By a couple of hours later, the sun had melted much of the ice, and this male Red-bellied Woodpecker looked very pretty in his sunlit apple tree:

The half-melted landscape was in some ways even more interesting than the fully iced version of two hours earlier:

I don't know how the sunlight melted the treetop ice on the hillside into these distinct lines, but I think the result is amazing, like wave-shaped sand on a beach:

On January 27, I wandered through our snow-covered meadow and admired the intricate patterns of dead flower stems -- many of them from seeds we planted -- against the pristine snow:

These Black-eyed Susan blooms were strangely pretty from above:

I love the graceful shape (and reddish color) of this Little Bluestem stalk:

And these Common Yarrow stalks made interesting shapes against the snow:

While walking in our woods on February 2, I came across the signs of what seemed to be a rabbit festival, with more rabbit droppings than I think I've ever seen in one area, as well as -- this is new to me -- spots of shockingly red pee:

The next day (February 3), a walk in the woods turned up a spider -- what a robust creature this must be, to be out and about in February, with snow still on the ground:

On February 17, I wandered outside under an amazingly blue sky; I love sunny February days:

This Blue Jay perfectly matched its gray-branch and blue-sky surroundings:

A Dark-eyed Junco sang quietly from within a sun-lit bush (practicing its song for breeding season?) and then emerged long enough to have its portrait taken:

An American Tree Sparrow also made an appearance:

This is such a handsome sparrow, especially against the clear blue sky:

I stopped to admire (as I do every time I pass by) the fuzz-tipped buds of this Allegheny Serviceberry tree I planted last year:

At another edge of the meadow, I was surprised to see the incredible amount of old Yellow-bellied Sapsucker holes on this very old apple tree, and just as surprised that I'd never noticed all these holes before now:

The afternoon light perfectly set off some big pine trees on the wooded ridge across the street from our house:

On February 21, a temporary thaw and bright sunlight brought out a cobweb-like tracing of snowy remnants on the hills across the valley:

As I write this on February 25, we're getting frigid winds and fresh snow, and it certainly still feels like winter.

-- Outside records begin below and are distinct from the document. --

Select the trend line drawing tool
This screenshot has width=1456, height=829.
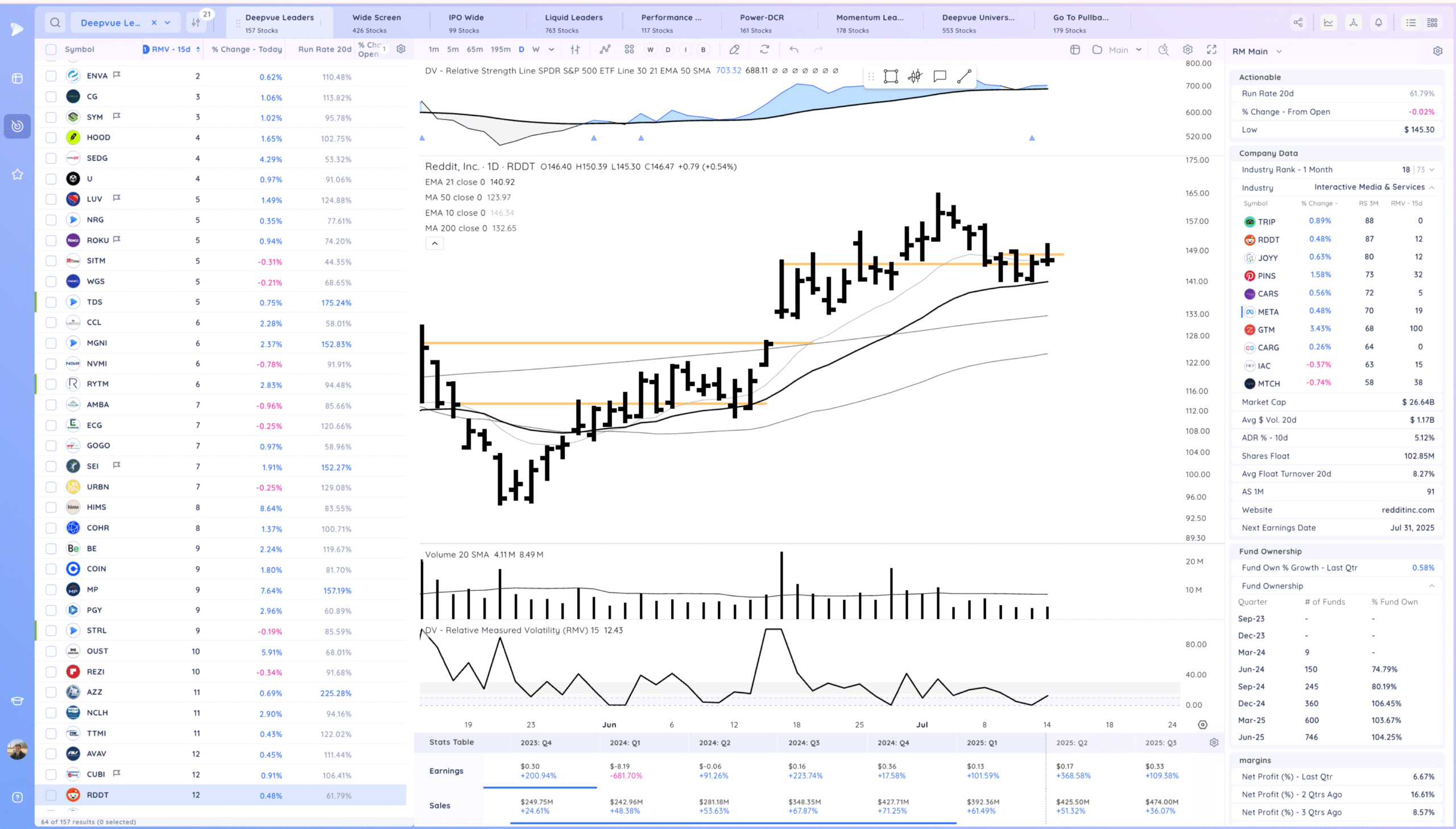963,76
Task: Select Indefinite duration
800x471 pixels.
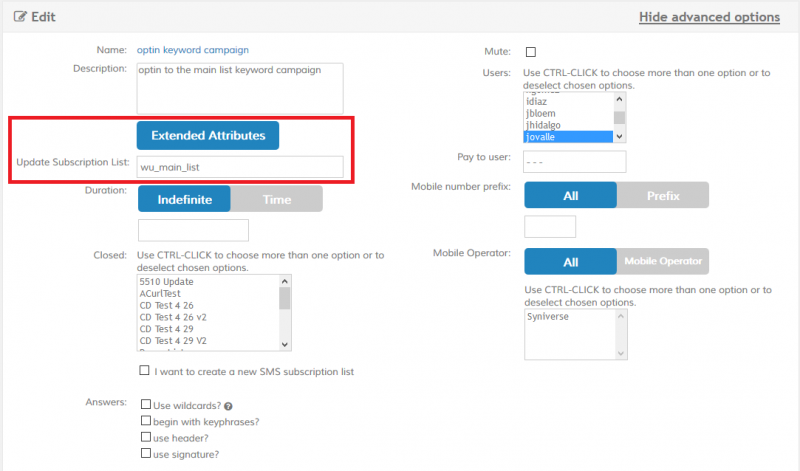Action: click(184, 199)
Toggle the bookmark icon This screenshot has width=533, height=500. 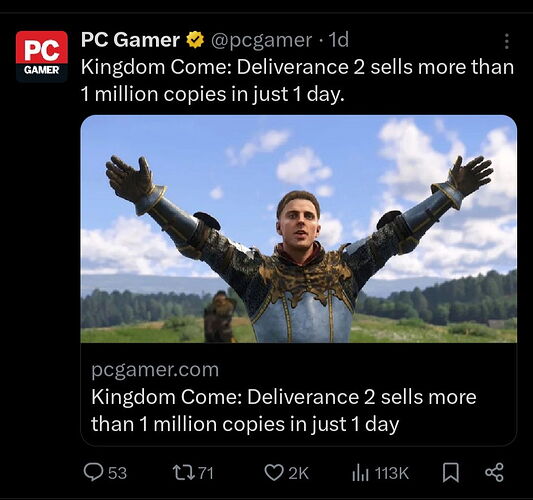coord(451,473)
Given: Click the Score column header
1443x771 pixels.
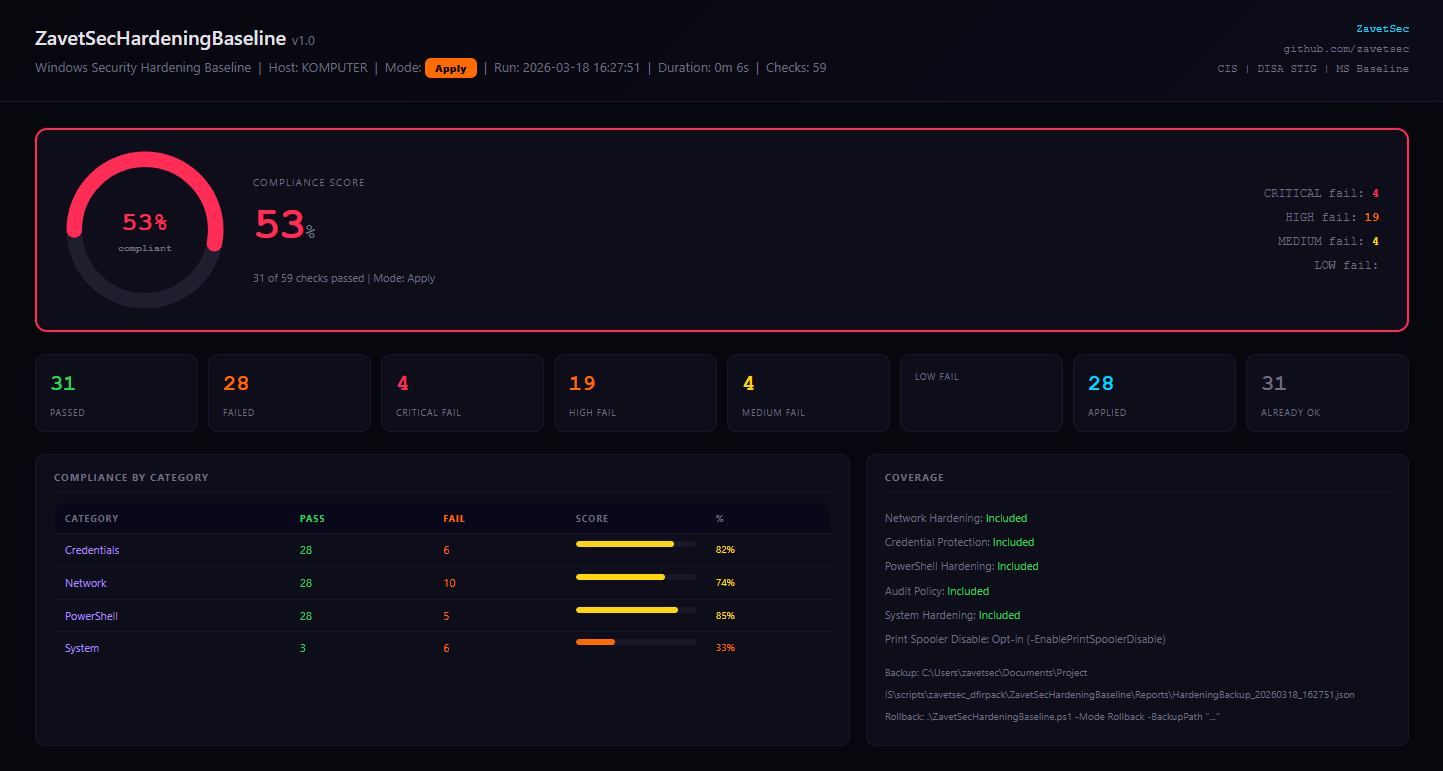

But changes are happening: the daylight is getting noticeably stronger and longer, the cardinals and chickadees have started singing in recent weeks, and I even spotted some crocus leaves emerging from the ground way back on February 10. I know that March will bring more tantalizing signs of the coming spring, and I'm excited to see what will happen during this year's more active seasons.